## Brief:
With the first line below as the start and the line containing "Click the Pret input field" as the end, copy every line between them exactly, ends included.

## The input:

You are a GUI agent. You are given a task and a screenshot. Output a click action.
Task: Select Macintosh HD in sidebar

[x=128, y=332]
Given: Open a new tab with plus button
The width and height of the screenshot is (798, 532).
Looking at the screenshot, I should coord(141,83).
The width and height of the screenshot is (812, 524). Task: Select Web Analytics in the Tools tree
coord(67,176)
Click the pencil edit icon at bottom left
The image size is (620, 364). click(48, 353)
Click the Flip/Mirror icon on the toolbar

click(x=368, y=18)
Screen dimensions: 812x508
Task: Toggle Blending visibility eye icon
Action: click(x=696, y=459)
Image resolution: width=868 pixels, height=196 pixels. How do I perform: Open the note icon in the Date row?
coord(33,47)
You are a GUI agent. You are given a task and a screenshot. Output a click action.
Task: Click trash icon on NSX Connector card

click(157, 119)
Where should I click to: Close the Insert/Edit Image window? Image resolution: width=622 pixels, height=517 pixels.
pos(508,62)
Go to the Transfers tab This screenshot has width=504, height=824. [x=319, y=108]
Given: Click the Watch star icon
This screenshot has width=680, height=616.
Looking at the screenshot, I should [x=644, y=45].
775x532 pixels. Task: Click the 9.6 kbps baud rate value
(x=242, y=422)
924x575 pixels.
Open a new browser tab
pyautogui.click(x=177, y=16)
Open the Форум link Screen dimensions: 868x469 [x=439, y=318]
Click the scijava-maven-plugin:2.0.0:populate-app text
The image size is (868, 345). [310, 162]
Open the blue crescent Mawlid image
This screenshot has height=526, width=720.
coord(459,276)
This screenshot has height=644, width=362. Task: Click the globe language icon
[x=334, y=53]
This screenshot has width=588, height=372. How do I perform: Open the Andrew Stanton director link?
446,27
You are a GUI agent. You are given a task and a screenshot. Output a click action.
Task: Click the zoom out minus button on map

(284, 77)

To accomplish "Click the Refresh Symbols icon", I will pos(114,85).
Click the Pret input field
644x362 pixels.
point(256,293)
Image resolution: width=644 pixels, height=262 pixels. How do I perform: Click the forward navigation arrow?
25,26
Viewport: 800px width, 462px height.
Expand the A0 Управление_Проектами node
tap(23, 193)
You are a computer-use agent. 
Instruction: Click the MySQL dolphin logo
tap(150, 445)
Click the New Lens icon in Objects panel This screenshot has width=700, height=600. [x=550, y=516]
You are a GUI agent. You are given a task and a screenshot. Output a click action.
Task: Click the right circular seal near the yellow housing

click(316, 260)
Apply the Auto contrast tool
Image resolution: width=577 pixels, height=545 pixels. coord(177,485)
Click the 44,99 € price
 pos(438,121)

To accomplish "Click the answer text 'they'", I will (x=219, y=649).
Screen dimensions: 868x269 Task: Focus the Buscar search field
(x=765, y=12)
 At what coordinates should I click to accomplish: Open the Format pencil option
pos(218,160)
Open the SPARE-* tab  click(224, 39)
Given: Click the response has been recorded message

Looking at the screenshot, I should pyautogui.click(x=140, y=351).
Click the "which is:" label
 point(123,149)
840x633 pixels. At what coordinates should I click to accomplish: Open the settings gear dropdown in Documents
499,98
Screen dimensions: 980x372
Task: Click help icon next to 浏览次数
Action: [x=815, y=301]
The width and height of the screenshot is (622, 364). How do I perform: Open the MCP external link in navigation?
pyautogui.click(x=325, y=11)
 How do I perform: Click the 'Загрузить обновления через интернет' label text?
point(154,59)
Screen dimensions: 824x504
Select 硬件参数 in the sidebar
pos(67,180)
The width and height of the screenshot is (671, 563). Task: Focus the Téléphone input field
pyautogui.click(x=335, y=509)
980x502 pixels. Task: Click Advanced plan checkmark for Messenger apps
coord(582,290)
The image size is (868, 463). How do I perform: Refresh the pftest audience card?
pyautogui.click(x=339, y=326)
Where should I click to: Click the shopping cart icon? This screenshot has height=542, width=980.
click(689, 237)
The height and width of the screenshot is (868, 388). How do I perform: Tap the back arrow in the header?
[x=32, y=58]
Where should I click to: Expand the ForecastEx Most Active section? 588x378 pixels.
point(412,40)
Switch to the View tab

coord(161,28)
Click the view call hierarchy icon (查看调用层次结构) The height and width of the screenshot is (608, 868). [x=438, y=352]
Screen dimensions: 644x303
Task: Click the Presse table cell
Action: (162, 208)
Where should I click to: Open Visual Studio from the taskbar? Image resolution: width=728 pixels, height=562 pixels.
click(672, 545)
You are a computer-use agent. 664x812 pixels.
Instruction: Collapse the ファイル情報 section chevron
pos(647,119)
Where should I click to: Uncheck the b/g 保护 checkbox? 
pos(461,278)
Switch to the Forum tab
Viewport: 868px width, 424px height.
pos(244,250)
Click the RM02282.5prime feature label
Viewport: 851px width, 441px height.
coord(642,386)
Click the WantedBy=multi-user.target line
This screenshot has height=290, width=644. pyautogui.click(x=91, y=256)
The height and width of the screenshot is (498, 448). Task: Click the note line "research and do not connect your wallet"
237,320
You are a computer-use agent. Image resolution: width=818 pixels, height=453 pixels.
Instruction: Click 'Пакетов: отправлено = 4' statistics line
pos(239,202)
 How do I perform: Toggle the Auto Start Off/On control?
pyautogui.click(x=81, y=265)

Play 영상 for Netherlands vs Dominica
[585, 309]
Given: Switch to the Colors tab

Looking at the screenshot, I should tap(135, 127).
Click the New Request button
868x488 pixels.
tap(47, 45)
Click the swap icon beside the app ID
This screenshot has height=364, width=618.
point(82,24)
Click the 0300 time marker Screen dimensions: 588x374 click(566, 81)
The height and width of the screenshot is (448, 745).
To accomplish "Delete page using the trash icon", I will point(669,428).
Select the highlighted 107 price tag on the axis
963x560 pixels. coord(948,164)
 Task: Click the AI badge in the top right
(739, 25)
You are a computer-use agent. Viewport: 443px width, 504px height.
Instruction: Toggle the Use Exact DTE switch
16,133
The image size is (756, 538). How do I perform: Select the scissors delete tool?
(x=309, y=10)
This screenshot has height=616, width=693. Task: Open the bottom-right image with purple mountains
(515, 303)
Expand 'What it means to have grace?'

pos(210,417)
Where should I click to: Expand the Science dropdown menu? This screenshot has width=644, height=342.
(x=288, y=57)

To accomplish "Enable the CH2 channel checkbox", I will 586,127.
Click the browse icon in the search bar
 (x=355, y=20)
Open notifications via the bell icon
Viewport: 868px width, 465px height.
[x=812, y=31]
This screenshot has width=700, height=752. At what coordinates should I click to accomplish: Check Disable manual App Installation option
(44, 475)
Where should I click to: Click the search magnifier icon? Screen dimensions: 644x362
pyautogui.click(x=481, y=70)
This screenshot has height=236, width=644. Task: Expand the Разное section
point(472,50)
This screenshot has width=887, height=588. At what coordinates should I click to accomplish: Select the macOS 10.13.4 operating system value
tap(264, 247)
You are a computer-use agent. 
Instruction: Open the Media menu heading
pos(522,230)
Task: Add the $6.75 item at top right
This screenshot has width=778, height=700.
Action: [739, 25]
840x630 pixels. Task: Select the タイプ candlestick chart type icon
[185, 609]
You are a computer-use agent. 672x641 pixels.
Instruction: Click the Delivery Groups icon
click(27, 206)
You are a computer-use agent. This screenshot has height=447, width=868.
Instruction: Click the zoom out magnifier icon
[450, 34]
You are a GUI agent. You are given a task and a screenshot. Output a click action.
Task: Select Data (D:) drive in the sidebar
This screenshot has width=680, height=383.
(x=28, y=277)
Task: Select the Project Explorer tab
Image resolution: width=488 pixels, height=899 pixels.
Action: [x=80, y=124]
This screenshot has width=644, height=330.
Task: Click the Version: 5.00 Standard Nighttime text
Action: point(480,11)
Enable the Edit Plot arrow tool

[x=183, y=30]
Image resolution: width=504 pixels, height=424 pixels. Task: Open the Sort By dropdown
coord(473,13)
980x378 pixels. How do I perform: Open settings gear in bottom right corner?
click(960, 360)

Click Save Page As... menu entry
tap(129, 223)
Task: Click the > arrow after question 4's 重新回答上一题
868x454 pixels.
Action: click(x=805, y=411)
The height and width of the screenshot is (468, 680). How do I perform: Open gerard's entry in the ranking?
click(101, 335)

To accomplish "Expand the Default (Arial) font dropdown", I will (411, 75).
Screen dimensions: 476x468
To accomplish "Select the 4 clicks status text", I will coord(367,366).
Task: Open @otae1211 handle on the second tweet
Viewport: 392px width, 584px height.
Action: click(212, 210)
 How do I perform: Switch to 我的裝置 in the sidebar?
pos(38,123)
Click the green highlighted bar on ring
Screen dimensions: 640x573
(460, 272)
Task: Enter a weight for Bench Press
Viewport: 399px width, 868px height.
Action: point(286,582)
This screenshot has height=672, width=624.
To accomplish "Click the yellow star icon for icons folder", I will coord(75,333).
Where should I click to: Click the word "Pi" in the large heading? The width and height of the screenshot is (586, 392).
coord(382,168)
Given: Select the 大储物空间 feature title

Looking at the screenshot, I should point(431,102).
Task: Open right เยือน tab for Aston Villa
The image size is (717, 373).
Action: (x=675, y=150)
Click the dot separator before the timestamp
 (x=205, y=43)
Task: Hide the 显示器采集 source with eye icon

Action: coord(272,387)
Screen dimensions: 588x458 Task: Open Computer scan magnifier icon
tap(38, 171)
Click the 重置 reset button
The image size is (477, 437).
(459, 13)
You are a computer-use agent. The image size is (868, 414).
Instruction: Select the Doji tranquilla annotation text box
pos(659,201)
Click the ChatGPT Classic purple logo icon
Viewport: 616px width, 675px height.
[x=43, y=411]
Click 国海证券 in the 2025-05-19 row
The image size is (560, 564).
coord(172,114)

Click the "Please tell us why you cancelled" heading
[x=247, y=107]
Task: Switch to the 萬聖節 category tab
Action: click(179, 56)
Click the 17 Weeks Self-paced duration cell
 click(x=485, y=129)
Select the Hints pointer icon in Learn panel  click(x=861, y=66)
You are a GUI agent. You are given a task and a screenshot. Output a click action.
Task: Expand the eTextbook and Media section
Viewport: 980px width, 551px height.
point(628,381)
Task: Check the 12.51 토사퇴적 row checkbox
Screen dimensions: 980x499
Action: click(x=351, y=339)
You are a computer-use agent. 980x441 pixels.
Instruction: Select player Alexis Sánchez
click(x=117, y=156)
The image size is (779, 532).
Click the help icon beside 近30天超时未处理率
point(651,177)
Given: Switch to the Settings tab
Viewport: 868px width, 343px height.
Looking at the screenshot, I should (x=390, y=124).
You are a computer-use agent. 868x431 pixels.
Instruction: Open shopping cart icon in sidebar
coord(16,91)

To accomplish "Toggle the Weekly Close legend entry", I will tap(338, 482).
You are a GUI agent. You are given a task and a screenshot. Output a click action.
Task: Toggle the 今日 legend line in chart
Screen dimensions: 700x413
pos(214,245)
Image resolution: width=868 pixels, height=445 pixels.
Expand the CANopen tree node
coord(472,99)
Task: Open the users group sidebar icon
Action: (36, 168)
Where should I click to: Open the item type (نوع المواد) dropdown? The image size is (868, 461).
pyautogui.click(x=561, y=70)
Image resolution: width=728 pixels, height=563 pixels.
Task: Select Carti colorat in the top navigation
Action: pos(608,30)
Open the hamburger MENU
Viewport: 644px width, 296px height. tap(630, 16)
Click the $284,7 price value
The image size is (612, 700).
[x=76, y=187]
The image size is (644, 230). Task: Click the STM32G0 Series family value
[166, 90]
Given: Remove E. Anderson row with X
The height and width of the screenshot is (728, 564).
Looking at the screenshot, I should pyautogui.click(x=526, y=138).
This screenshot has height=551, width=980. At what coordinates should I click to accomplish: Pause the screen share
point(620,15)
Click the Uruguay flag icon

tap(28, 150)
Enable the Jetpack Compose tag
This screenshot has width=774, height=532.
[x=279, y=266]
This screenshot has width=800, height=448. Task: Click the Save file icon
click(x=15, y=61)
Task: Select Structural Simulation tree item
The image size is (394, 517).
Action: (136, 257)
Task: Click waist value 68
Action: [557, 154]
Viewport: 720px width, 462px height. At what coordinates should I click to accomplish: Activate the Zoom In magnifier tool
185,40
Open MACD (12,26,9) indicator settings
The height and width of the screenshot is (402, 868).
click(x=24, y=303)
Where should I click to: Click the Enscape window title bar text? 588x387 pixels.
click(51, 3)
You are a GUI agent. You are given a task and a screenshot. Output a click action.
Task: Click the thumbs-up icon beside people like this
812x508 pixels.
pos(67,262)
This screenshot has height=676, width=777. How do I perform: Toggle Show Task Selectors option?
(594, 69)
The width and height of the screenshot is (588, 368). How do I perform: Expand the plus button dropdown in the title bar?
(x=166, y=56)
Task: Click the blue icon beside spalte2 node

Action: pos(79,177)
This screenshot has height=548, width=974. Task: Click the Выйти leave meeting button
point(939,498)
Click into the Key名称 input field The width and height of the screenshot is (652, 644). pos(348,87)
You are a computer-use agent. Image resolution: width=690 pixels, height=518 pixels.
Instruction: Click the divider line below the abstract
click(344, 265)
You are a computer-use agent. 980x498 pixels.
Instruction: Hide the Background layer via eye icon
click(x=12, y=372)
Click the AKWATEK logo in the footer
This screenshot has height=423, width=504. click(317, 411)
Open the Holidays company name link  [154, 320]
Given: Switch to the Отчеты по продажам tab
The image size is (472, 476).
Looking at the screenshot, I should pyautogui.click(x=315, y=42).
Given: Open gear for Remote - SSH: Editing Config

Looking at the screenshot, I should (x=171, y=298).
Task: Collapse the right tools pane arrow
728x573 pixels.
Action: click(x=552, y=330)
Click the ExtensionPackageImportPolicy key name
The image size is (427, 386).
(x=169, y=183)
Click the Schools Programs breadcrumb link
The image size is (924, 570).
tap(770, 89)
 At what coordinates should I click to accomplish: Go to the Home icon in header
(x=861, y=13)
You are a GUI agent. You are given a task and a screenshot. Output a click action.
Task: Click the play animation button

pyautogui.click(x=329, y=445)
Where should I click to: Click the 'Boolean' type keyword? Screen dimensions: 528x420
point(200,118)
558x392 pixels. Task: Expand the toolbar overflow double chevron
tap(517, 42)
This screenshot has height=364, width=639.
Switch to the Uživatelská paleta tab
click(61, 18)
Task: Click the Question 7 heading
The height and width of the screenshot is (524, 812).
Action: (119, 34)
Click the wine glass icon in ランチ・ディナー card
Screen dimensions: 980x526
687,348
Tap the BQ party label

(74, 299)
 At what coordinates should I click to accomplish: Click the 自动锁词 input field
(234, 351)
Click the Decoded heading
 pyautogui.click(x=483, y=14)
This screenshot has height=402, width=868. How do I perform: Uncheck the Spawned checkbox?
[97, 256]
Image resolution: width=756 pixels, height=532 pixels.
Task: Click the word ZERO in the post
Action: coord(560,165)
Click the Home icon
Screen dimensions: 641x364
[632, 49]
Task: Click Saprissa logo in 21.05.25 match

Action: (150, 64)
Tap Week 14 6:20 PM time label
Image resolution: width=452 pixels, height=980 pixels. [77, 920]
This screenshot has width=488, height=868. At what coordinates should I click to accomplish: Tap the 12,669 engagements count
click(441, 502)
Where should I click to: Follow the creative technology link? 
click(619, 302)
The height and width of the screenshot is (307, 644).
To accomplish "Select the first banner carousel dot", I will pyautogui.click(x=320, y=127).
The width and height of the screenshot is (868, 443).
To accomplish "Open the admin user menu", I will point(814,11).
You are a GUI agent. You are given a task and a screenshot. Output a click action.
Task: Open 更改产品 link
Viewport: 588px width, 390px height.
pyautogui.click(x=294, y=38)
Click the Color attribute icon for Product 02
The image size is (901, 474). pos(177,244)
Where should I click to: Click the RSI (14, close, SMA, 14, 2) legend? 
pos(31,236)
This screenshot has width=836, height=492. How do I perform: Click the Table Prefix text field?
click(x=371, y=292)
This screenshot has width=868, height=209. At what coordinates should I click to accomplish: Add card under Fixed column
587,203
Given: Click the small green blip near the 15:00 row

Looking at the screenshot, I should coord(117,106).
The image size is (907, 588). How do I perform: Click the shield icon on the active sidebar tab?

## Answer to the exercise:
You are a GUI agent. You are given a task and a screenshot. Output a click action.
Task: Select Macintosh HD in sidebar

[x=128, y=332]
Given: Open a new tab with plus button
The width and height of the screenshot is (798, 532).
Looking at the screenshot, I should coord(141,83).
The width and height of the screenshot is (812, 524). Task: Select Web Analytics in the Tools tree
coord(67,176)
Click the pencil edit icon at bottom left
The image size is (620, 364). click(48, 353)
Click the Flip/Mirror icon on the toolbar

click(x=368, y=18)
Screen dimensions: 812x508
Task: Toggle Blending visibility eye icon
Action: click(x=696, y=459)
Image resolution: width=868 pixels, height=196 pixels. How do I perform: Open the note icon in the Date row?
coord(33,47)
You are a GUI agent. You are given a task and a screenshot. Output a click action.
Task: Click trash icon on NSX Connector card

click(157, 119)
Where should I click to: Close the Insert/Edit Image window? Image resolution: width=622 pixels, height=517 pixels.
pos(508,62)
Go to the Transfers tab This screenshot has width=504, height=824. [x=319, y=108]
Given: Click the Watch star icon
This screenshot has width=680, height=616.
Looking at the screenshot, I should [x=644, y=45].
775x532 pixels. Task: Click the 9.6 kbps baud rate value
(x=242, y=422)
924x575 pixels.
Open a new browser tab
pyautogui.click(x=177, y=16)
Open the Форум link Screen dimensions: 868x469 [x=439, y=318]
Click the scijava-maven-plugin:2.0.0:populate-app text
The image size is (868, 345). [310, 162]
Open the blue crescent Mawlid image
This screenshot has height=526, width=720.
coord(459,276)
This screenshot has height=644, width=362. Task: Click the globe language icon
[x=334, y=53]
This screenshot has width=588, height=372. How do I perform: Open the Andrew Stanton director link?
446,27
You are a GUI agent. You are given a task and a screenshot. Output a click action.
Task: Click the zoom out minus button on map

(284, 77)

To accomplish "Click the Refresh Symbols icon", I will pos(114,85).
Click the Pret input field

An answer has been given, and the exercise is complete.